The site’s filter also trusted browsers to specify file types, which would allow an attacker to use a proxy to change a file name to one ostensibly containing a picture file without changing the file’s content.
Imperva researchers found evidence that the hackers use this approach to change uploaded file names to PHP, a scripting language that would make it executable on the server. The report notes that PHP, used by about 77 percent of Web applications, is vulnerable to Remote File Inclusion attacks. “That’s probably how the LulzSec attacker has obtained control over the server,” the report states.
Once hackers had control of the servers, they also had access to the data, including passwords, which were hashed but with the MD5 algorithm that hadn’t been strengthened. The report cites an IQ Security analysis concluding that 92 percent of the password hashes were cracked within nine hours.

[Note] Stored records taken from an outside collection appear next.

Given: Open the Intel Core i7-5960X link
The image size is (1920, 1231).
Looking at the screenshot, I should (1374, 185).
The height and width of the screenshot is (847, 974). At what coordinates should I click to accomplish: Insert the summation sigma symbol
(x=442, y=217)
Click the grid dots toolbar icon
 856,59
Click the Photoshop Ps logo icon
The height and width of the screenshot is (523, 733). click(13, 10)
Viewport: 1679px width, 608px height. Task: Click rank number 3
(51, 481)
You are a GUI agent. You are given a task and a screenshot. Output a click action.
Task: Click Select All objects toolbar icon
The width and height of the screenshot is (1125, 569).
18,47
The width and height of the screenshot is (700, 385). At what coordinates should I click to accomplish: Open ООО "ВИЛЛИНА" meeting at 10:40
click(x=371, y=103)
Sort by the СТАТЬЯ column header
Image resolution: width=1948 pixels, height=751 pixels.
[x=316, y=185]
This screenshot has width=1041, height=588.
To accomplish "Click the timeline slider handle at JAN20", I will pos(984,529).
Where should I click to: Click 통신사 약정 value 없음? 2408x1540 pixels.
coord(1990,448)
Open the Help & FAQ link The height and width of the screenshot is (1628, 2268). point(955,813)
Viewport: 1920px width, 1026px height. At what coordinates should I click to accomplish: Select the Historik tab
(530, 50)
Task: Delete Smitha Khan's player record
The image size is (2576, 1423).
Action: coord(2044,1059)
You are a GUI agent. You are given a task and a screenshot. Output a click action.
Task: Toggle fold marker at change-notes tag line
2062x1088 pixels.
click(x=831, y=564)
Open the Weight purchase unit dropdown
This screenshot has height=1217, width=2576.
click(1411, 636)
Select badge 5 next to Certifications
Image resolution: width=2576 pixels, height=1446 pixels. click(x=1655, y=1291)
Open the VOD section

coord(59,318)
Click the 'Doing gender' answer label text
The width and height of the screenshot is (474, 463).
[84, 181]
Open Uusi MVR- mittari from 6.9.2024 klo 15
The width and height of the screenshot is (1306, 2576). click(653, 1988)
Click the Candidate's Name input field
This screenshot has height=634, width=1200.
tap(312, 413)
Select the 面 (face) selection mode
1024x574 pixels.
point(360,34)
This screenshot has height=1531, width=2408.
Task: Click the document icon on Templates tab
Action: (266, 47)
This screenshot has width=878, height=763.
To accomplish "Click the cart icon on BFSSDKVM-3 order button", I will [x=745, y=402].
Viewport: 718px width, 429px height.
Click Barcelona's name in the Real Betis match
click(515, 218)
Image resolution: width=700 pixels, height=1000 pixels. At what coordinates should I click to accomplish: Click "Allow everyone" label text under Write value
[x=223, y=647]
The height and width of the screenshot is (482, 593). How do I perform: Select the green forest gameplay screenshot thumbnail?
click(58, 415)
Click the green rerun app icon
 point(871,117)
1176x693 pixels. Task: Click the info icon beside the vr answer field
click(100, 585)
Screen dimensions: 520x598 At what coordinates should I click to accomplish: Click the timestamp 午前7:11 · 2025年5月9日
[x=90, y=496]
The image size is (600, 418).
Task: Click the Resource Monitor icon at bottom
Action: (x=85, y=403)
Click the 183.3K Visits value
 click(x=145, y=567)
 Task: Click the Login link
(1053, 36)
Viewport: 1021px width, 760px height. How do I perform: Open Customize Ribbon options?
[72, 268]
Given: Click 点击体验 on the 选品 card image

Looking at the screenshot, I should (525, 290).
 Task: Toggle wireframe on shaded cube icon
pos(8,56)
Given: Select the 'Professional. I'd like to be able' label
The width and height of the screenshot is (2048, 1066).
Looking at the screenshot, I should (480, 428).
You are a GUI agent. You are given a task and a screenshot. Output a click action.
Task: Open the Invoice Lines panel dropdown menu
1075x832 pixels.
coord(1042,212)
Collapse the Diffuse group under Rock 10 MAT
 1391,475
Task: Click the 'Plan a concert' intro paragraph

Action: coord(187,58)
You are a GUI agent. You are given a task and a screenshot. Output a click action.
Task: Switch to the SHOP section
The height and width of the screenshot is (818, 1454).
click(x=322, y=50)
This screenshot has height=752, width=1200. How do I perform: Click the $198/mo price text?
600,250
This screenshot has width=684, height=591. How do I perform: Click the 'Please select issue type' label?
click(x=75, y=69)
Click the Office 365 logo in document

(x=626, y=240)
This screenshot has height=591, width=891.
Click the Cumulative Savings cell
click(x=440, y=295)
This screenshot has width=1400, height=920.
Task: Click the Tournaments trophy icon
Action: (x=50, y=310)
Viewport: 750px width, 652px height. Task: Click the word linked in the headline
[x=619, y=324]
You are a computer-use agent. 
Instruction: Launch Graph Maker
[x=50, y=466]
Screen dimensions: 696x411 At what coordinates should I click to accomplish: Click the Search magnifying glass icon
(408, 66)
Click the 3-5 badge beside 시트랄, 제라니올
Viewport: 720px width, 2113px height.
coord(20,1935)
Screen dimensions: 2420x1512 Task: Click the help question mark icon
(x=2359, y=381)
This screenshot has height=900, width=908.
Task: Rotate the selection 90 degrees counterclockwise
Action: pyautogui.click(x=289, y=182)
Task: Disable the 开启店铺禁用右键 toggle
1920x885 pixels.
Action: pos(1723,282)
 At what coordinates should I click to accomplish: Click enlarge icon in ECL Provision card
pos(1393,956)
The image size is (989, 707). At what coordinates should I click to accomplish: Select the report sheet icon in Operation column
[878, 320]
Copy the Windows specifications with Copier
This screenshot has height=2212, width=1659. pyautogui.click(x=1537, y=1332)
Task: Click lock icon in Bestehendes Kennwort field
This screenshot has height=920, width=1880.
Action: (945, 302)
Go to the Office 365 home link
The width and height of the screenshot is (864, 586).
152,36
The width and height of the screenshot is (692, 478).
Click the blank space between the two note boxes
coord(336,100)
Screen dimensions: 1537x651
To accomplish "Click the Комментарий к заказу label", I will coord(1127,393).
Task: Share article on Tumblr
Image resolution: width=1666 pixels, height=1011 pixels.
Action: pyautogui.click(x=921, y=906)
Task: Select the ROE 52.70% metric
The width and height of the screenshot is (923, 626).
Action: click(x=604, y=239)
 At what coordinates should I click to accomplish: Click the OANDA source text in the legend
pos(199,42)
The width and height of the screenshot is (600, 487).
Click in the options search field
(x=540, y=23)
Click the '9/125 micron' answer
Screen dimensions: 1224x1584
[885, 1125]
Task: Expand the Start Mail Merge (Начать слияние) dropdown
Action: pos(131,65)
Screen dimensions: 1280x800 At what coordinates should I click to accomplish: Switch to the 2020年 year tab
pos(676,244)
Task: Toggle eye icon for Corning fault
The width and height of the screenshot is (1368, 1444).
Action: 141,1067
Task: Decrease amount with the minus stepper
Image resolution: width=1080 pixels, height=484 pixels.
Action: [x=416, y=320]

(On top of having weak protection, many of the passwords were easily guessed. A word graphic built from the passwords used on the site shows many of the usual suspects as the most popular choices: “123456,” “password” and “iloveyou” lead the way, followed by some that could be common among other military sites, such as “military,” “marines,” “ranger” and “freedom.” Some first names, some animals and at one least expletive also were popular.)
Web 2.0 applications, including social networking sites, are here to stay, the report notes, adding that user-generated content, “the main driver of today’s Internet, is also its Achilles' Heel.”
When combining the risks of these types of applications hackers’ increasing use of social engineering tricks to get inside networks and frequent targeting of government users, the report suggests that public employees might need to do more than other people to protect themselves. “Imperva calls into question if military and government employees should be held to a higher standard when it comes to social networking,” the authors write.
A start on those higher standards would be password encryption on top of strong password policies. The report recommends using SHA-2 hashes, such as SHA-256, as recommended by the National Institute of Standards and Technology, and adding “salt,” or random bits that make cracking the algorithm even more difficult.
On file uploads, the report recommends:
- Assigning minimal permissions to uploaded content, especially not allowing executable permissions.
- Hosting user-generated content on a different domain. That way, even if the code is malicious it’s not evaluated in the context of your site. For example, Facebook stores user uploads on the fbcdn.net domain.
- Hosting user-generated content on a different machine, so that code that is executed won’t be on the machine storing sensitive data and resources.
- Whitelisting, to make sure the content is a valid instance of the file type that the application expects, such as a valid JPEG file.
- Blacklisting, scanning files for malicious content, using a relevant scanner and as antivirus to detect malware or an HTML scanner to detect cross-site scripting.
- Implementing all security checks on the server side; do not trust the client, as the client cannot be trusted.